Actually, she wasn’t. She was just about to walk along the edge of the park, but if she ran – which she planned to do – she could be home in five minutes. She didn’t fancy waiting while he came. There was a cold breeze and her hair was damp. She zipped her tracksuit up to the neck.

Besides, if he came to get her he’d make such a big deal about how a) she knew she should have phoned for a lift and b) he’d had to make sure he hadn’t had a drink in case she phoned.

“But I told you I wouldn’t need a lift,” she’d say.

“You can never be sure, Cat,” her mother would say, taking his side, as usual. “It’s always better to be safe.”

But what could happen here? In the middle of Edinburgh, at nine thirty in the evening, with people near by? And streetlights.

She could outrun any attacker anyway, she reckoned. You didn’t train every day, several hours at weekends, get selected for the Scottish Schools Athletics Association Under 16 team and win two medals at the last international competition, just to be outrun by some skinny creep who wanted your mobile phone. She could probably outrun most adults too, she thought. Adults were mostly unfit.

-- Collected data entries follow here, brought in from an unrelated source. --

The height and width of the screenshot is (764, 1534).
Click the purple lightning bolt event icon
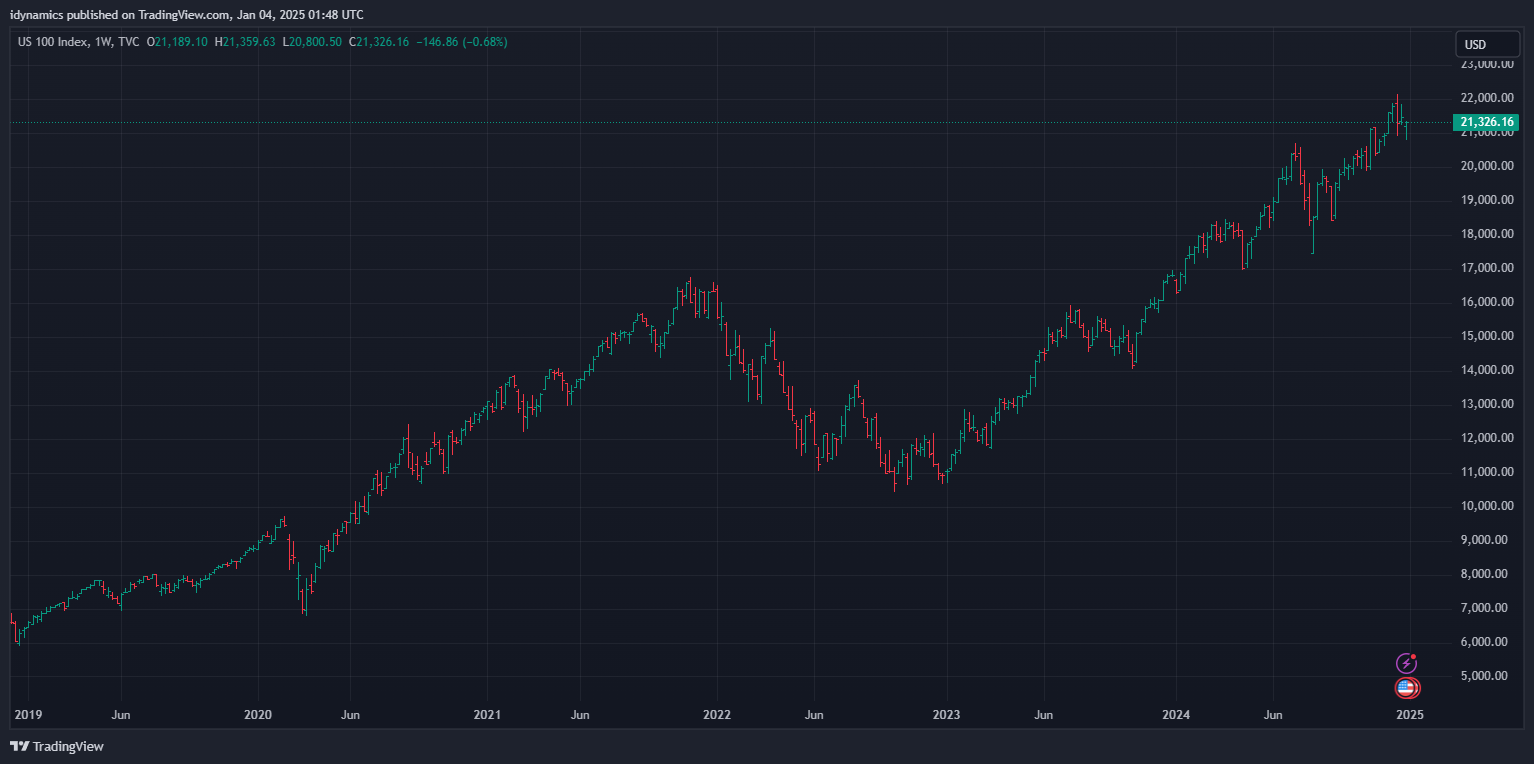tap(1406, 663)

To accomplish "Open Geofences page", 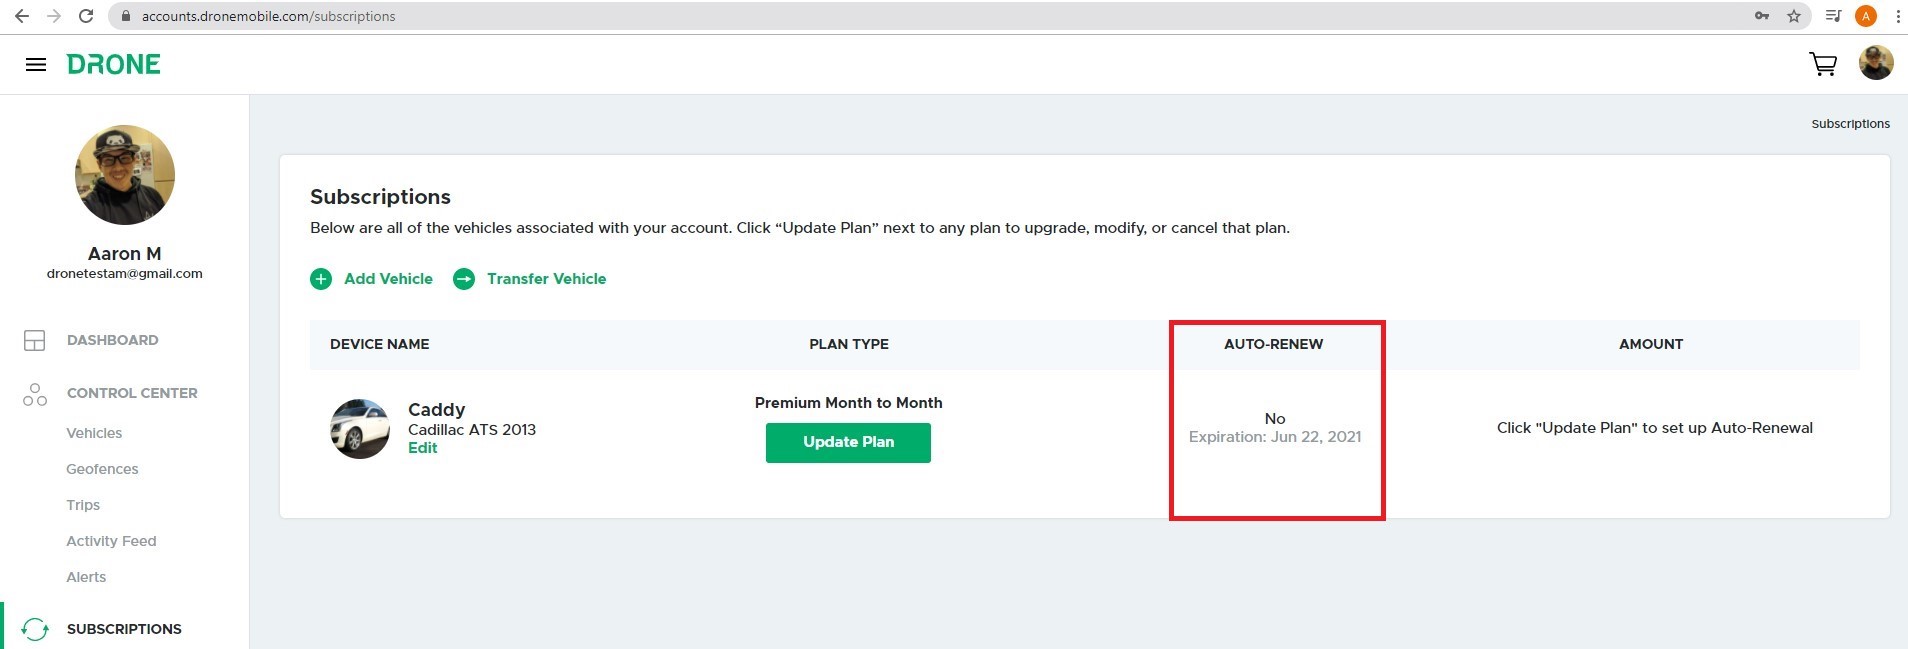I will point(102,469).
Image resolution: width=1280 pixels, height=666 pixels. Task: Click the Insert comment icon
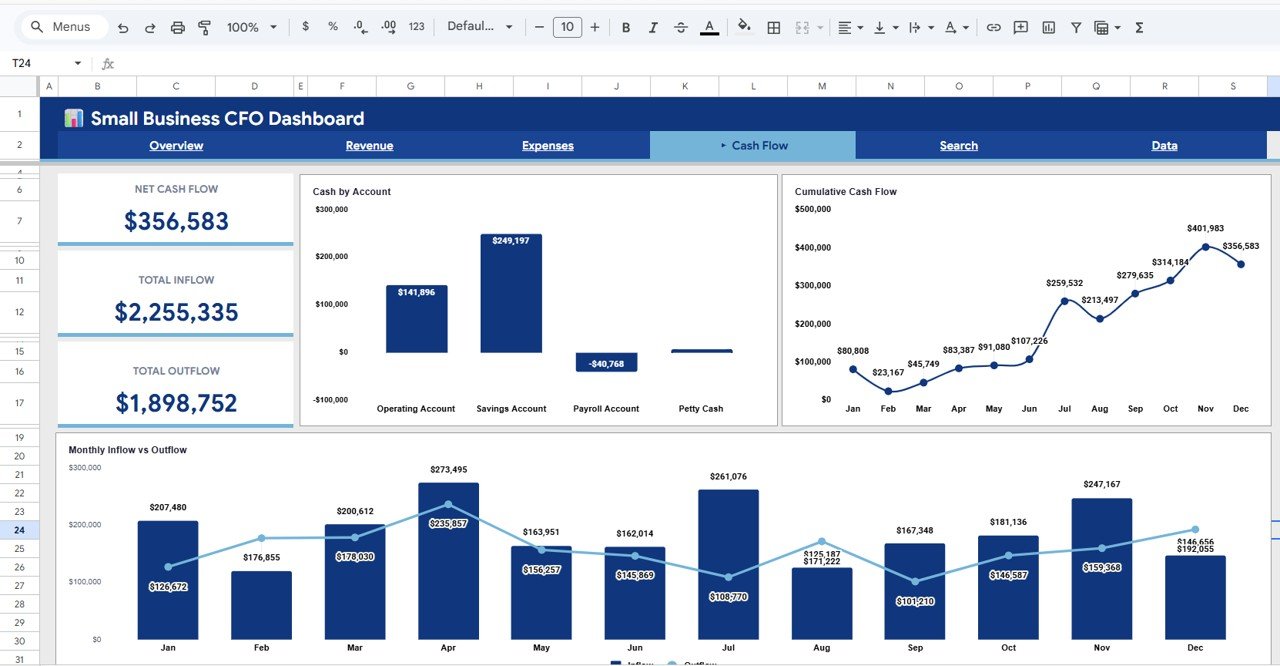click(x=1021, y=27)
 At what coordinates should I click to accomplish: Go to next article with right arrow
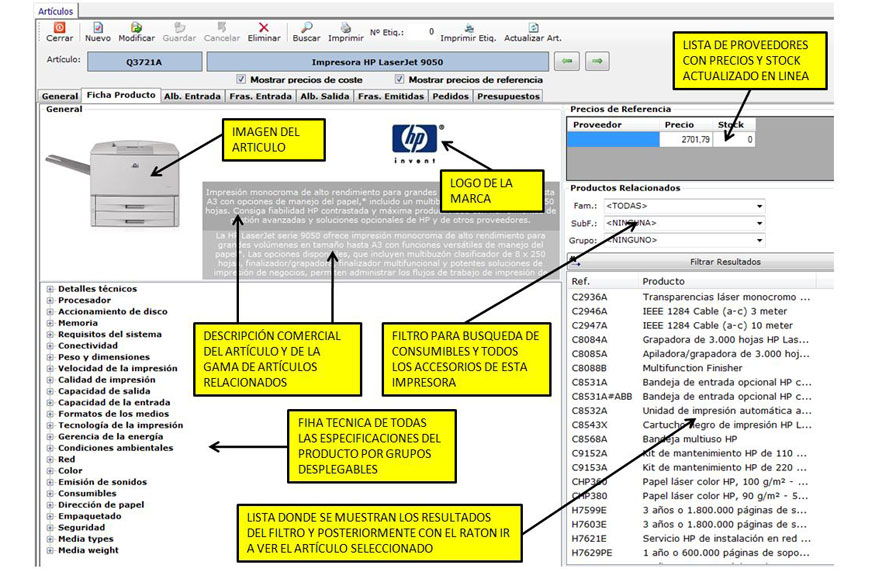click(597, 62)
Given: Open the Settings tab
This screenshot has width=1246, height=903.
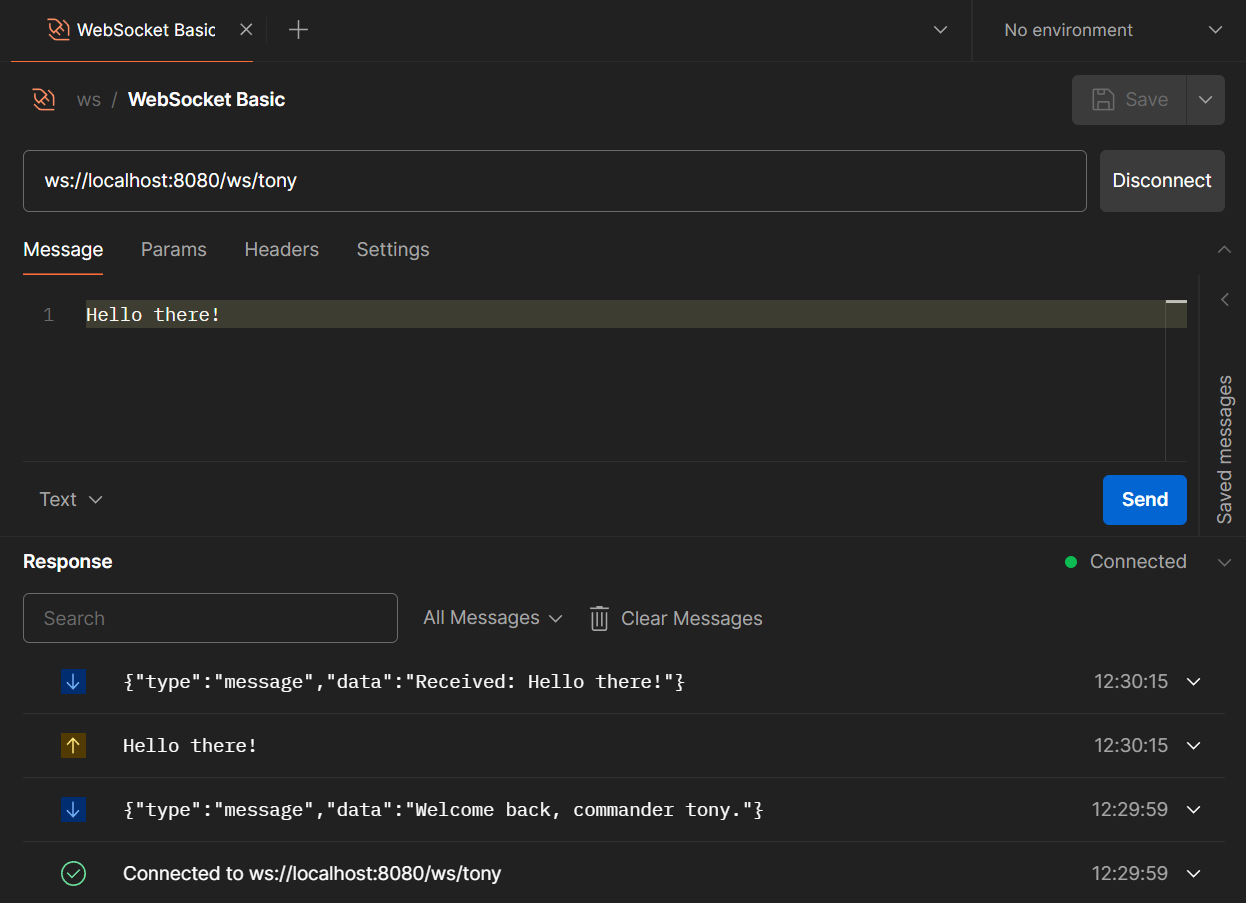Looking at the screenshot, I should pyautogui.click(x=392, y=250).
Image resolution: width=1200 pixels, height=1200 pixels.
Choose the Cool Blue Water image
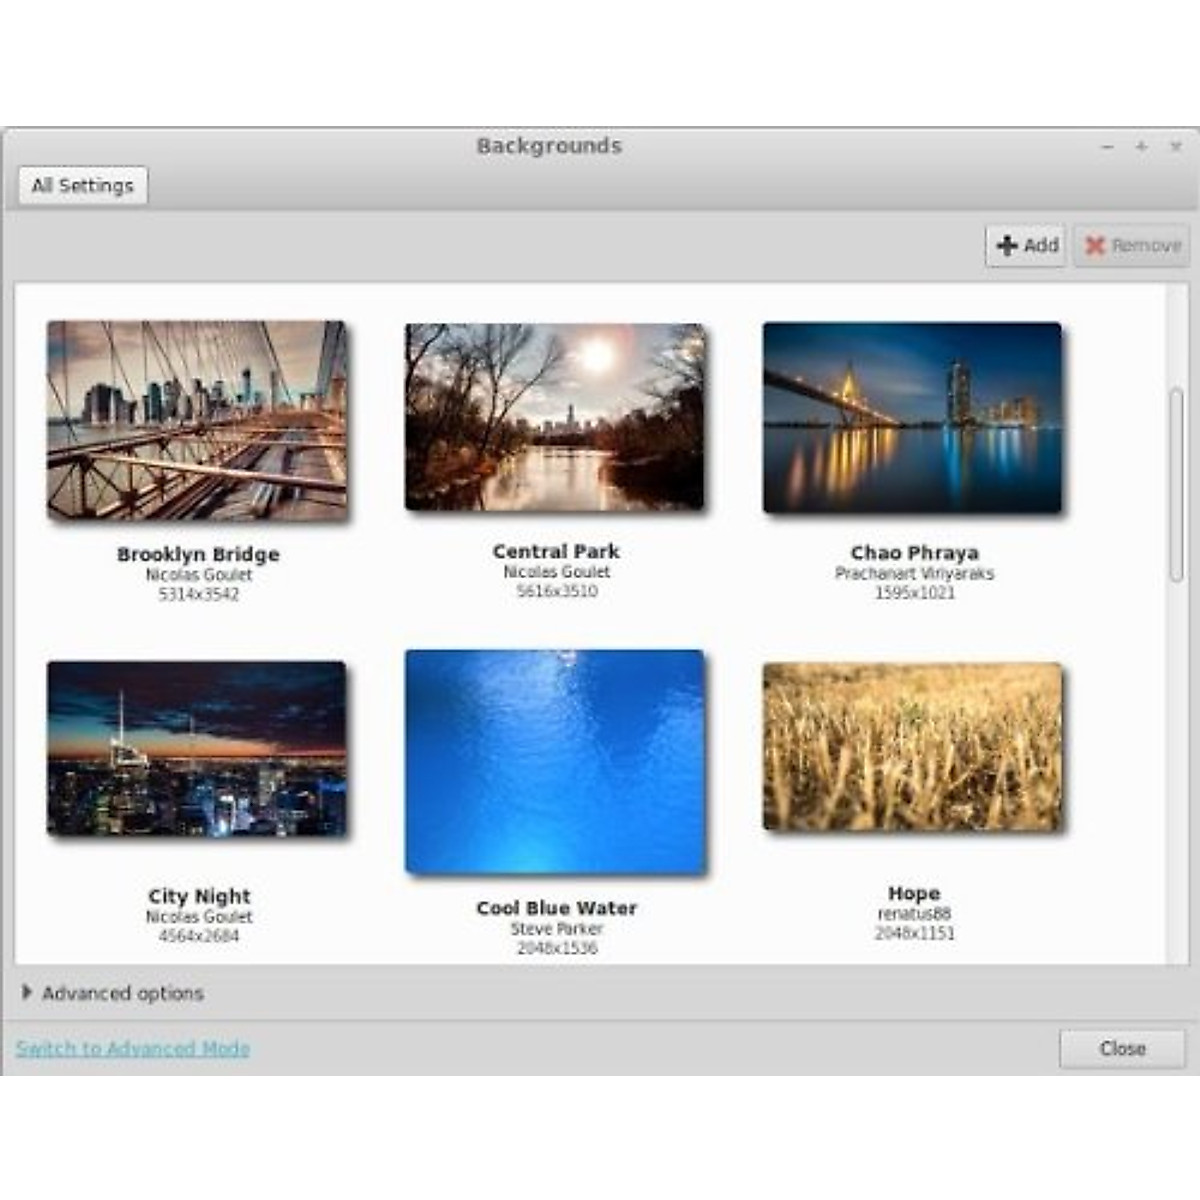555,762
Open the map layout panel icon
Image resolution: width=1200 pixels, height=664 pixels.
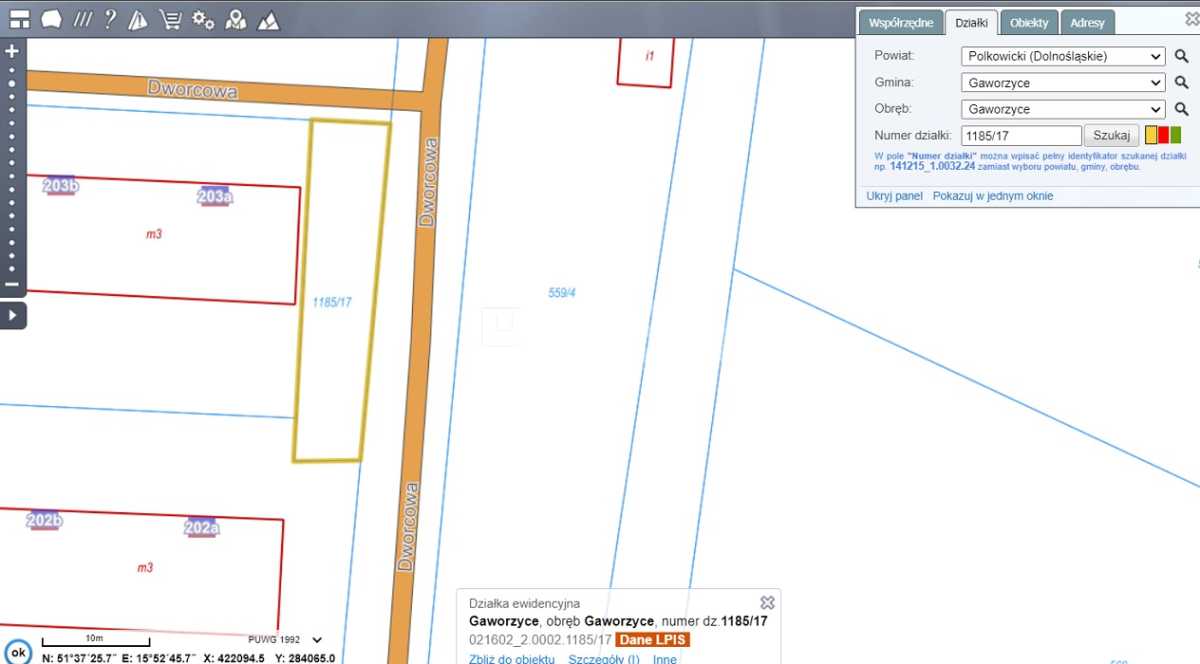20,19
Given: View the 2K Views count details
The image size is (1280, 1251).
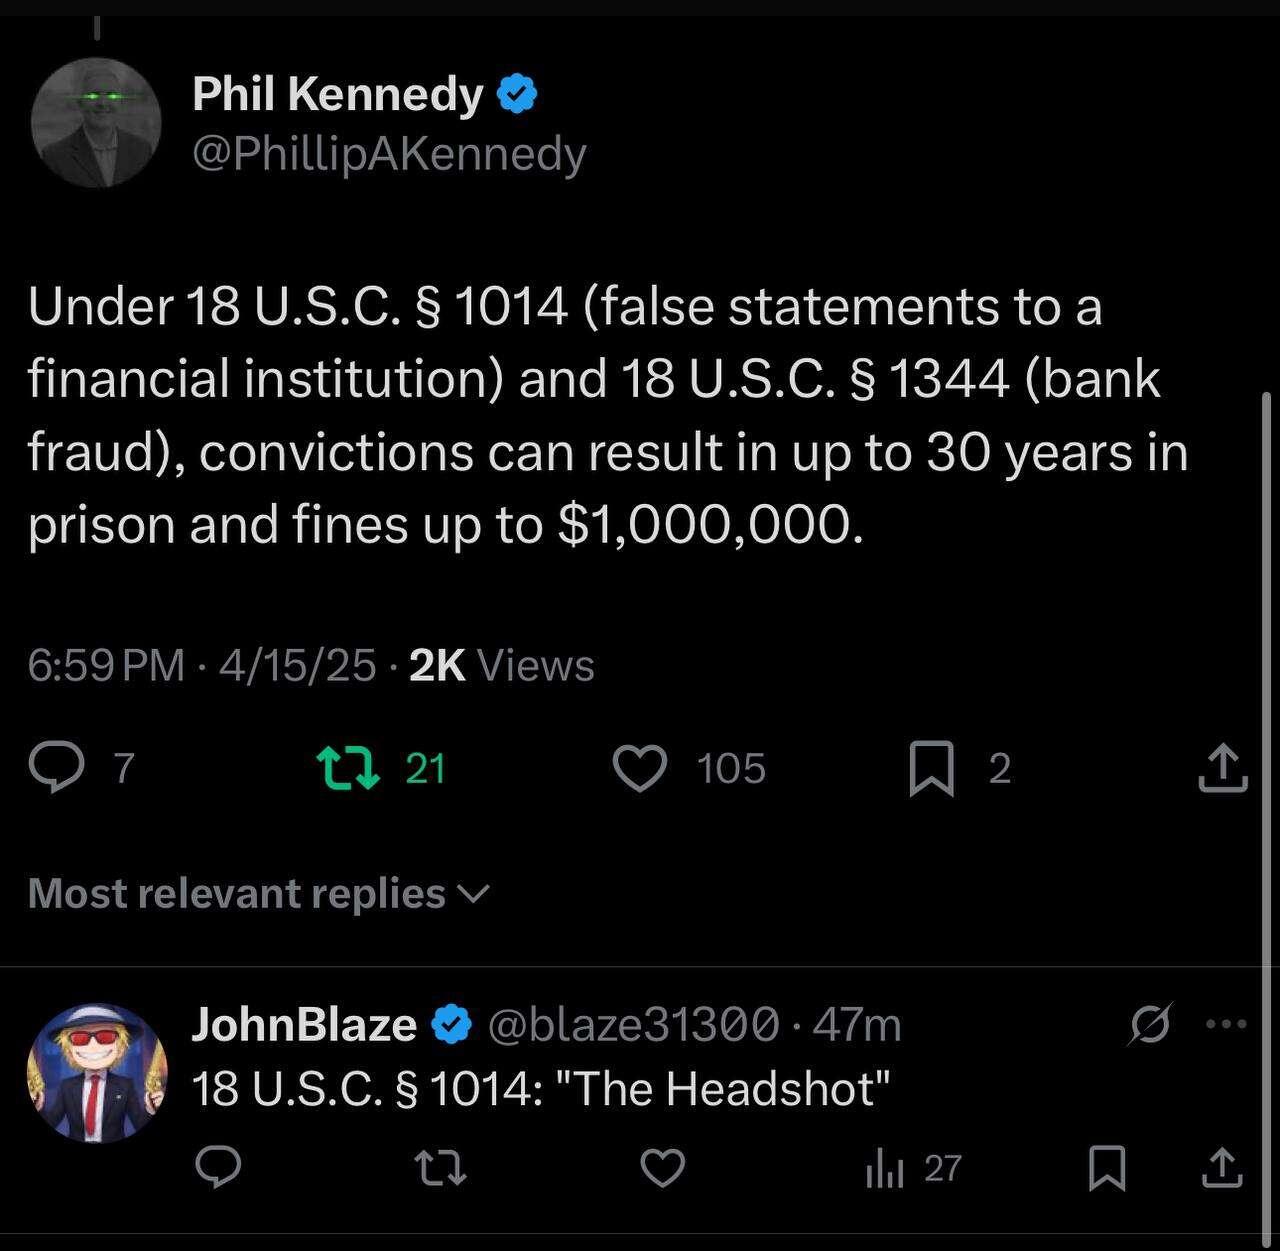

Her dad had been in the Territorial Army ages ago, before she was born; had been called up as a doctor in the first Gulf War and gone to Iraq: though he rarely talked about it and Cat found it hard to imagine him leaping off things on ropes or climbing over assault courses with branches sticking out of his helmet. If she was honest, she felt faintly ashamed that he’d been in the army, so she didn’t think about it much. OK, so it wasn’t the proper army, more a weekend activity for fitness and excitement, and none of them had really expected to fight in a war, he said, but still, it was army, and he was trained to kill. Not very nice. She was quite happy for him not to talk about it.